__Estratto del brano__:
.....
SALOTTIERI DI SINISTRA
O loro (e i salottieri di sinistra) di colpo sono diventati tutti asceti, oranti e penitenti? Quando sarebbe avvenuta questa fulminante conversione? Nell’editoriale del Corriere ciò che colpisce è proprio questo buttarla sempre in politica. È l’impermeabilità alla “sfida” del Papa che ha iniziato l’omelia dalla questione centrale: Gesù Cristo. Con la sua domanda: «Voi chi dite che io sia?». E ha citato la risposta di Pietro, che è la sua e quella di chi diventa cristiano: «Gesù è il Cristo, il Figlio del Dio vivente, cioè l’unico Salvatore». Cioè il senso della vita e il senso di tutto: del nascere e del morire, dell’amare, del lavorare, dell’amicizia, del creare, del gioire e del soffrire. È la consistenza di tutte le cose, dal fiocco di neve alle galassie, «tutto sussiste in Lui», è l’Alfa e l’Omega del cosmo e della storia. È la compassione di Dio per gli uomini. E «il Corpo mistico della Chiesa» è la «città posta sul monte (cfr Ap 21,10), arca di salvezza che naviga attraverso i flutti della storia, faro che illumina le notti del mondo».

Quell’omelia è particolarmente significativa perché il Papa ha affrontato i vari atteggiamenti ideologici o esistenziali che rispondono alla domanda di Gesù.
.....
__Attività da svolgere__:
A. Secondo il brano sull'omelia del Papa, perché quell'omelia è particolarmente significativa? Rispondi in una, due o tre frasi.
B. Prosegui il brano sull'omelia del Papa dopo la sua ultima frase.
Le righe che seguono non hanno alcun legame con il brano.

__Righe fornite__:
.....
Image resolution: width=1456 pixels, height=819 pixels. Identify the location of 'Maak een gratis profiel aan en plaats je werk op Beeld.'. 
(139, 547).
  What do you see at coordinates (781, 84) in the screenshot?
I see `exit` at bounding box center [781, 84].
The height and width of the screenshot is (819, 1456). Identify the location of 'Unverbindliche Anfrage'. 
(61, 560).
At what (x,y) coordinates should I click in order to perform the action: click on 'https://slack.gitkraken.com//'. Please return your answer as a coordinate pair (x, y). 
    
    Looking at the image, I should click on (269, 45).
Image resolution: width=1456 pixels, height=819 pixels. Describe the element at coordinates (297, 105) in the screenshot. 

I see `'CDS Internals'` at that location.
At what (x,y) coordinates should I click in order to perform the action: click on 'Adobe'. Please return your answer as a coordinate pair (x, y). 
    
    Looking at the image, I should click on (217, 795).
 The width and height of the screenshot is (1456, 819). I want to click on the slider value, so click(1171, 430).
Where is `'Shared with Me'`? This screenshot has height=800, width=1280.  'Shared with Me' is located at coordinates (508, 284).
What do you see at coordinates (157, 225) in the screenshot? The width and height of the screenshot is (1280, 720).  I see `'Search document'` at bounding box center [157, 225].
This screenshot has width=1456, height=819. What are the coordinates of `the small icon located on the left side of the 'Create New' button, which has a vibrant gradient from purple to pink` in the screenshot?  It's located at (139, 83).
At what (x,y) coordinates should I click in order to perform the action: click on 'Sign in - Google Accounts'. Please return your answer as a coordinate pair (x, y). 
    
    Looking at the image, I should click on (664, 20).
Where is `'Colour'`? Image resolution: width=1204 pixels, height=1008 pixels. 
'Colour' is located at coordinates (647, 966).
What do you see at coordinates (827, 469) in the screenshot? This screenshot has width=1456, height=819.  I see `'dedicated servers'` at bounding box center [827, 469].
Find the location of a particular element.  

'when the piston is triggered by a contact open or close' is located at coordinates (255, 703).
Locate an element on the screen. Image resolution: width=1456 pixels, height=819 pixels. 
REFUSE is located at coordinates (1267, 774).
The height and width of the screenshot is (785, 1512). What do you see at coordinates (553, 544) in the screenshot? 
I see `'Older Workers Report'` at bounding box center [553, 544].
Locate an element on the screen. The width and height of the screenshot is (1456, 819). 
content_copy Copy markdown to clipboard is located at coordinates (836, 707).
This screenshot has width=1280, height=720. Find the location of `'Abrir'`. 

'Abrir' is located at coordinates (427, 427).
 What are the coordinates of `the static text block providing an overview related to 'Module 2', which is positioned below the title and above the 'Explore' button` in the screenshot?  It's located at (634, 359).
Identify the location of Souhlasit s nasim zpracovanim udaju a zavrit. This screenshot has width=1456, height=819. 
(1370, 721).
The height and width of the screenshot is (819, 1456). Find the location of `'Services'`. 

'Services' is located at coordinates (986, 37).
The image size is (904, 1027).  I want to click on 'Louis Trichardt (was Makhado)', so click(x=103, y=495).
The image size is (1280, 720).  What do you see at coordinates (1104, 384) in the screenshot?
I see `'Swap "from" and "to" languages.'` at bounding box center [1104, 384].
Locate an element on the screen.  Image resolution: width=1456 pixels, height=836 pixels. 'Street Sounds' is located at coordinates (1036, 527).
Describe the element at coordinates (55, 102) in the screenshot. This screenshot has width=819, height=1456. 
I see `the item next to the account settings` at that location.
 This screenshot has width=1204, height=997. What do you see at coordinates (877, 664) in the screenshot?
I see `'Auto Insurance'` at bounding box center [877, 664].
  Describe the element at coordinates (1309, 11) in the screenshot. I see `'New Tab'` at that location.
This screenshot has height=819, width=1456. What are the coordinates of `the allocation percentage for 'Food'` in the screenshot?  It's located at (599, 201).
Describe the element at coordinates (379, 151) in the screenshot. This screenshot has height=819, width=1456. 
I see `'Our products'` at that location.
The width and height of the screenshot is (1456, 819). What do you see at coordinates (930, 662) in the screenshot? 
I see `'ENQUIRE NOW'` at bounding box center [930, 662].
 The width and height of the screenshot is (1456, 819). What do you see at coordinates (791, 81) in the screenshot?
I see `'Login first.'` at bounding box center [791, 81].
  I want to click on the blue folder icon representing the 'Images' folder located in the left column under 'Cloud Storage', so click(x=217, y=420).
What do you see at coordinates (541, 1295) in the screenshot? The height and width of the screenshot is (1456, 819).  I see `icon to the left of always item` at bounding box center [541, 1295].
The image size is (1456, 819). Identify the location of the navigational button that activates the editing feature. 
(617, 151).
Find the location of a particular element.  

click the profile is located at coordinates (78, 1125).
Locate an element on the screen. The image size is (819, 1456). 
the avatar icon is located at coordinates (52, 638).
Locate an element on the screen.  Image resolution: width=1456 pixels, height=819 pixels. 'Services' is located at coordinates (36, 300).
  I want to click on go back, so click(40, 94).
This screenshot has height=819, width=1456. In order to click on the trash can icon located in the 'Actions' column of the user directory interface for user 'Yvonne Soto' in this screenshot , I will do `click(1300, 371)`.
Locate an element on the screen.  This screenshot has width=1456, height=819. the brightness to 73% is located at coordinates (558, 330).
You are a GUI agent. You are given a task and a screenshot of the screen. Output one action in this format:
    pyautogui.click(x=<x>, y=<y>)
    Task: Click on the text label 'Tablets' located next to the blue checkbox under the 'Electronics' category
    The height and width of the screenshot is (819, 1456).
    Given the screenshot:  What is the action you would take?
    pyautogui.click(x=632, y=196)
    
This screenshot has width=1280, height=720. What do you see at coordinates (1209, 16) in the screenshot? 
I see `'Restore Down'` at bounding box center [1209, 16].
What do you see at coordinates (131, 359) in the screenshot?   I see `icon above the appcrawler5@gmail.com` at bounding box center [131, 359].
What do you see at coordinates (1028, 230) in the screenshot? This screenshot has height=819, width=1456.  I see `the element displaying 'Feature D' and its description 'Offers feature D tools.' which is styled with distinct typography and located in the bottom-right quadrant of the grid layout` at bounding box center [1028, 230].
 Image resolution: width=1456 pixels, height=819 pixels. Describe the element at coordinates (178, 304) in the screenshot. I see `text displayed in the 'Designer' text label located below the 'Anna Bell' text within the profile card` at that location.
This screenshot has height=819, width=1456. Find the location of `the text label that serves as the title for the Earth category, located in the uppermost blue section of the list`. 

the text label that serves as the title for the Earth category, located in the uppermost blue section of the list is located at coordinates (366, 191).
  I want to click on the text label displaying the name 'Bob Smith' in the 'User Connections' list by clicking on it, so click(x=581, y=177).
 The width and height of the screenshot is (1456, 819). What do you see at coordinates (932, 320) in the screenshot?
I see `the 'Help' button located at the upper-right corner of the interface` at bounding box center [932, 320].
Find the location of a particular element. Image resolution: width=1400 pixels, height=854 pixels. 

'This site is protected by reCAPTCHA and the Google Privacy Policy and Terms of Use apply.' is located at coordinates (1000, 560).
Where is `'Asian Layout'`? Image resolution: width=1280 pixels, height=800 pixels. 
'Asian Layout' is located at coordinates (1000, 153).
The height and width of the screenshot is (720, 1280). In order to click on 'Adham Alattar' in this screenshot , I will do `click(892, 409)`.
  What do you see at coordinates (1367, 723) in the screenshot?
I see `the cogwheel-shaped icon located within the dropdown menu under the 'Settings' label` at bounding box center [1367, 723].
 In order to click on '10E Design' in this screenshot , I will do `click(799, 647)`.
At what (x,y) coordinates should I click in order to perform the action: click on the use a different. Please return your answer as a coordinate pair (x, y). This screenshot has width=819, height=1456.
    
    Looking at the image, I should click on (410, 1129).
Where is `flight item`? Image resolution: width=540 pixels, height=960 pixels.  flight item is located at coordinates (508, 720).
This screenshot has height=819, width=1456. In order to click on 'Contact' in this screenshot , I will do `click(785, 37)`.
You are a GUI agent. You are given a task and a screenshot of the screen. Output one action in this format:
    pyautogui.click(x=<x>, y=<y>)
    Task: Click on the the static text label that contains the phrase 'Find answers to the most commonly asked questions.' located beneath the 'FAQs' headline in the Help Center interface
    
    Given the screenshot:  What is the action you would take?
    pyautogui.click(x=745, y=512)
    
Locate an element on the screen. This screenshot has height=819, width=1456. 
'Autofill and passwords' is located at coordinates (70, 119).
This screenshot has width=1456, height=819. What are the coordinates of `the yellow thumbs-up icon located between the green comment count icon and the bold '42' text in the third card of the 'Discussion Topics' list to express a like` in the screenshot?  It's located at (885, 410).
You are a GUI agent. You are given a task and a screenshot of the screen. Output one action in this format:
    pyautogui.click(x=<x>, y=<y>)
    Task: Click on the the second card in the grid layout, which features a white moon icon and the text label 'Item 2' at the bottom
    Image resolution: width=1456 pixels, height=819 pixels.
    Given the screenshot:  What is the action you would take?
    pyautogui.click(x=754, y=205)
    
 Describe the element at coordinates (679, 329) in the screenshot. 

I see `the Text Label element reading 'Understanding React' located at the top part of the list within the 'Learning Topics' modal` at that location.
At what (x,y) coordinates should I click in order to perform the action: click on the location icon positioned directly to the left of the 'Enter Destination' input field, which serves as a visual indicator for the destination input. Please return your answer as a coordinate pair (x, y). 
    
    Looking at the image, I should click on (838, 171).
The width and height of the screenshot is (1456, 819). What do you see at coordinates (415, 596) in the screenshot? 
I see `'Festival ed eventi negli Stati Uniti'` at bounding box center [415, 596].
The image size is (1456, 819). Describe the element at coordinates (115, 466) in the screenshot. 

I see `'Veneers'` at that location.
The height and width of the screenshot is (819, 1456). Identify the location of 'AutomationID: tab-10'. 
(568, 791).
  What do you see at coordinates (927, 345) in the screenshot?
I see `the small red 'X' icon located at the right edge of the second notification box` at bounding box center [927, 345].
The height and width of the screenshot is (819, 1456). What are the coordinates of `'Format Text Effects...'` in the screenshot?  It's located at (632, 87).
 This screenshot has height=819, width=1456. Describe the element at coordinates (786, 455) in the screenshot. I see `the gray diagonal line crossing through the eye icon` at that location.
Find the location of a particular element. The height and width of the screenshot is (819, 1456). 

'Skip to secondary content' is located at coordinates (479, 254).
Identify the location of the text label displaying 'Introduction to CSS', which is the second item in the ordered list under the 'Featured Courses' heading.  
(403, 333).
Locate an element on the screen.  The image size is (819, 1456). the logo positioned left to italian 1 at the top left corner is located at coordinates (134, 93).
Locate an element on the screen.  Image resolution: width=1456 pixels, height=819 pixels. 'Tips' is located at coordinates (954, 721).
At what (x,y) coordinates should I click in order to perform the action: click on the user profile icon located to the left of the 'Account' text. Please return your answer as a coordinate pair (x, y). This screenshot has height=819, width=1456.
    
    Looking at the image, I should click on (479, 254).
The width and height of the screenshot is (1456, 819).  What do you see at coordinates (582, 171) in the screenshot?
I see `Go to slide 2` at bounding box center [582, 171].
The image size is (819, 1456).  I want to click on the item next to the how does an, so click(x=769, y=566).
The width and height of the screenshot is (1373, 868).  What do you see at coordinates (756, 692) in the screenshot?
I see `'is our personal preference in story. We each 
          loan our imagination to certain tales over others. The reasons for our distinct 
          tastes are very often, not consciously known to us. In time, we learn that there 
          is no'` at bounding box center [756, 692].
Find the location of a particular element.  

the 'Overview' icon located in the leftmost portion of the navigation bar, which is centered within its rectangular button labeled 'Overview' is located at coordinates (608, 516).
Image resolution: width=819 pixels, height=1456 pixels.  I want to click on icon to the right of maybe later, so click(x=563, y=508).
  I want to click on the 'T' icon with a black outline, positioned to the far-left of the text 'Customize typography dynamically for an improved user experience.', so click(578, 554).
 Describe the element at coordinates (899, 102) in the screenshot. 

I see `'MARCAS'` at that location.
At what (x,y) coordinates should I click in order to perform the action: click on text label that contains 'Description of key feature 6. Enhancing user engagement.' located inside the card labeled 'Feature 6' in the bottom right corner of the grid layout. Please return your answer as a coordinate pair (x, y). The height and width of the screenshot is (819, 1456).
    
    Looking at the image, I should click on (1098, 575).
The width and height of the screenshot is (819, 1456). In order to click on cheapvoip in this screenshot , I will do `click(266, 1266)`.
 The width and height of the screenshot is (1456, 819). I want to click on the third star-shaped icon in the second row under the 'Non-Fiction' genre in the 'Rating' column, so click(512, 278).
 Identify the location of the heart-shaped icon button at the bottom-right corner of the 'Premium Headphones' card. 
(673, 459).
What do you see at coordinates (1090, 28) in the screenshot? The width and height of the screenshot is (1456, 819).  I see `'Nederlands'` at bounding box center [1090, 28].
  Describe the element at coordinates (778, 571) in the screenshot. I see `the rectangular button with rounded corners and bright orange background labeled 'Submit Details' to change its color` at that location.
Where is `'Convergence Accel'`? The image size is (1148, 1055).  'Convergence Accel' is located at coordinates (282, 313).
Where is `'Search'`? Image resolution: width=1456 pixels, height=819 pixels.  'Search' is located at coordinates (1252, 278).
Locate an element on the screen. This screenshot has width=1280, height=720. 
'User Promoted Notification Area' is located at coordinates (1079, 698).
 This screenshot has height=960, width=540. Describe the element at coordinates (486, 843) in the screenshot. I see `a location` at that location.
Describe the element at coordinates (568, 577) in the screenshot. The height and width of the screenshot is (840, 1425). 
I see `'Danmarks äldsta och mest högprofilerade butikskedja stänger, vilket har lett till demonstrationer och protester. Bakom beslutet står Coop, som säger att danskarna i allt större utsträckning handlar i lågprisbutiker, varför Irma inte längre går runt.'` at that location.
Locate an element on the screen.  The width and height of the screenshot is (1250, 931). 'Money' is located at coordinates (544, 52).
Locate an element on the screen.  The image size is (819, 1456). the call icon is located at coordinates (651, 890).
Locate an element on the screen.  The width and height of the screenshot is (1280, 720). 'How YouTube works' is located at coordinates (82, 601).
.....
__Elenco risposte__:
A. Quell'omelia è particolarmente significativa perché il Papa vi ha affrontato i vari atteggiamenti ideologici o esistenziali che rispondono alla domanda di Gesù: «Voi chi dite che io sia?».

B.
C’è, per esempio, quel «mondo che considera Gesù una persona totalmente priva d’importanza, al massimo un personaggio curioso, che può suscitare meraviglia con il suo modo insolito di parlare e di agire» cosicché «quando la sua presenza diventerà fastidiosa (...) non esiterà a respingerlo e a eliminarlo». Poi c’è la risposta «della gente comune» per i quali «il Nazareno non è un “ciarlatano”: è un uomo retto, uno che ha coraggio, che parla bene e che dice cose giuste (...). Però lo considerano solo un uomo, e perciò, nel momento del pericolo, durante la Passione, anch’essi lo abbandonano e se ne vanno, delusi». Il Papa poi spiega che «anche oggi non sono pochi i contesti in cui la fede cristiana è ritenuta una cosa assurda, per persone deboli e poco intelligenti».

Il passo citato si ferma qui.